Muitas vezes, os primeiros sintomas relatados em um distúrbio da voz são garganta irritada, coceira na garganta, garganta seca e sensação de bola na garganta(28,29). Além disso, professores também costumam apresentar pigarro, tosse seca, fadiga vocal e diminuição da sua capacidade de projeção vocal, especialmente em situações de esforço vocal(30).
O estudo inicial(14) realizado para a criação da EDTV observou que existem diferenças qualitativas entre os sintomas de desconforto. Os sintomas mais presentes em indivíduos com distúrbios da voz são garganta irritada e garganta dolorida. Os sintomas de garganta seca, coceira na garganta, garganta irritada, garganta sensível e queimação na garganta relacionam-se mais à presença de alteração inflamatória e/ou tecidual na laringe e hipofaringe, enquanto que os sintomas de aperto na garganta, garganta dolorida e bola na garganta apresentam maior relação com tensão muscular na região da laringe e hipofaringe.
Dessa forma, na população estudada na presente pesquisa, observou-se aumento na frequência e intensidade da sensação de bola na garganta antes e após a ministração de aulas (Tabela 4). Considerando-se que esse sintoma possui uma maior relação com a presença de tensão muscular no trato vocal(14), pode-se inferir que os professores que utilizam uma maior intensidade vocal realizam um ajuste inadequado para aumento da intensidade, com tensão excessiva no trato vocal e elevação laríngea e que, provavelmente, mantêm tal ajuste mesmo fora da situação de uso profissional da voz(5).
Os sintomas garganta sensível e garganta irritada, que se relacionaram positivamente com a intensidade vocal nas situações pré e pós-período de aula, respectivamente (Tabela 4), costumam ser mais referidos por indivíduos que apresentam lesão tecidual e/ou inflamatória na laringe e/ou hipofaringe(14). Sendo assim, professores que utilizam maior intensidade vocal em suas atividades laborais podem apresentar um grande fator de risco para desenvolver lesões na mucosa laríngea.
Na presente pesquisa, a maior frequência e intensidade de sintomas de desconforto de trato vocal em docentes que utilizam maior intensidade vocal durante a ministração de aulas pode reforçar o papel dessa variável na gênese de um distúrbio de voz nessa categoria profissional. Também foi observada uma correlação positiva entre a intensidade dos sintomas de desconforto do trato vocal e a alteração vocal(4).
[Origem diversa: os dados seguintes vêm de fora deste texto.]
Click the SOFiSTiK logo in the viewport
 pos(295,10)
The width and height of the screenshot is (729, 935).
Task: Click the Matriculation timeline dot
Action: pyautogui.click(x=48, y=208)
A partir da discussão supracitada, verifica-se a importância deste estudo no auxílio ao planejamento e desenvolvimento de ações educativas de promoção da saúde, como campanhas de saúde vocal para professores e de conscientização sobre a necessidade da redução dos ruídos, dentro e fora das salas de aula.
Há correlação entre a intensidade vocal das professoras e o ruído em sala de aula. As medidas de intensidade vocal também se relacionam com os sintomas de desconforto do trato vocal nas situações pré e pós-ministração de aulas. Observa-se um maior número de sintomas de desconforto após o período de 4 horas de aula, havendo uma correlação entre esse aumento e o uso de maior intensidade vocal em sala de aula.